**TEXT UNDER STUDY:**
■ ■ ■ ■

Formula substitution has 1,188 generators. Search & backtracking has 1. But during training, both patterns get 3.8% of samples. No free rides.

Why Memorisation is Impossible

The entire curriculum is 1.85 MB of algorithms. It produces terabytes of unique instances. That's a compression ratio of 1,250,000:1.

Difficulty range Unique problems For scale...
d=1 only ~10^12 More than all Google searches ever
d=1-4 ~10^41 Grains of sand on Earth, squared
d=1-8 (full) ~10^81 Atoms in the observable universe

Even the largest models can't put a dent in it:

Model Parameters Can memorise Coverage of 10^81
GPT-2 124,000,000 ~134,000 10^-76
Llama-2 7B 7,000,000,000 ~7.5M 10^-74
Llama-2 70B 70,000,000,000 ~75M 10^-73
GPT-4 (est. ~1.8T) 1,800,000,000,000 ~1.9B 10^-72
Llama-3.1 405B 405,000,000,000 ~438M 10^-72

GPT-4, estimated at 1.8 trillion parameters, could memorise roughly 2 billion samples. The dataset has 10^81. The gap is 72 orders of magnitude. The only winning strategy is to learn the algorithms.

And here's the kicker: the algorithmic information (1.85 MB) fits inside even a 1M parameter model with 14x headroom. Models can store every algorithm. They cannot store even a billionth of the instances.

■ ■ ■ ■

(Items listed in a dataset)
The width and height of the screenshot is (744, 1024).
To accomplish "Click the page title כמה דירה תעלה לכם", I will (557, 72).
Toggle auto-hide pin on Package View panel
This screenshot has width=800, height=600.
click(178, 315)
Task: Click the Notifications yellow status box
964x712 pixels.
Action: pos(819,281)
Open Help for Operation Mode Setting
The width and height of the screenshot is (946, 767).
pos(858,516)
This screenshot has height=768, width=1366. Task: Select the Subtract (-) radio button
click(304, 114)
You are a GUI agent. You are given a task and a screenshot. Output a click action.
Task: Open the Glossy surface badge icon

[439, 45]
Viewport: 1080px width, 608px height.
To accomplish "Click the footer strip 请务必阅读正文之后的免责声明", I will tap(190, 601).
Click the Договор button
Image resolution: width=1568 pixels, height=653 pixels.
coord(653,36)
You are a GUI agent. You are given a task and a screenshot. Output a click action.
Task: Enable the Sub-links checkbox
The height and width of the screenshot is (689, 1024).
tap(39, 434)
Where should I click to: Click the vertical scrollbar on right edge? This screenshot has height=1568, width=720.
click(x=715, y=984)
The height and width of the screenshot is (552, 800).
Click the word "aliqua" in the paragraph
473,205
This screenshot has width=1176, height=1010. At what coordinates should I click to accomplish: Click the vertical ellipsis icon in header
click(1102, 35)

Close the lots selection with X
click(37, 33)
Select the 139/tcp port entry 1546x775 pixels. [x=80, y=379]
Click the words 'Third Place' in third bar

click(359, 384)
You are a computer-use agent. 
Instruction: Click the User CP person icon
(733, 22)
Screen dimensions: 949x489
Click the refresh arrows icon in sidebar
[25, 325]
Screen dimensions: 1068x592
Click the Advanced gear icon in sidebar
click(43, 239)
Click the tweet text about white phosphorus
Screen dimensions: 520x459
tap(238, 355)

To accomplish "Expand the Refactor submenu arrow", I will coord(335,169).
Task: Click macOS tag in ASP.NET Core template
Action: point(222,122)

■ ■ ■ ■

**APPLY WHAT YOU READ:**
(1) In the text on why memorization is impossible, what compression ratio is given for the curriculum?
(2) Return the part of the text on why memorization is impossible starting with "Formula substitution has" and going on through "problems For scale...".
(3) Take the text on why memorization is impossible further, picking up from where it stops.

**RESPONSES IN ORDER:**
(1) 1,250,000:1

(2)
Formula substitution has 1,188 generators. Search & backtracking has 1. But during training, both patterns get 3.8% of samples. No free rides.

Why Memorisation is Impossible

The entire curriculum is 1.85 MB of algorithms. It produces terabytes of unique instances. That's a compression ratio of 1,250,000:1.

Difficulty range Unique problems For scale...

(3)
Tokenizer

All mathematical notation is written in LaTeX. The model learns to read and write LaTeX as a native language -- fractions, integrals, matrices, Greek letters (spelled out), superscripts, subscripts, and nested expressions. This means a model trained on Engram Generator doesn't just learn to solve maths -- it learns the standard notation that humans use to communicate it.

\frac{d}{dx}(-x^2-2x-2) <step> -1*2x=-2x <step> -2*1=-2 <step> 0 <step> -2x-2

\begin{pmatrix} -5 & 3 \\ 2 & 2 \end{pmatrix} \times \begin{pmatrix} -1 & -2 \\ -3 & 8 \end{pmatrix}

\oint_{|z|=3} \frac{1}{z^{2}+z-6} dz <step> poles: z=-3, 2 <step> Res(f,2)=0.2 <step> 1.2566i

Engram Generator uses a character-level tokenizer -- every character maps to exactly one token. No subword merging. No BPE. No SentencePiece.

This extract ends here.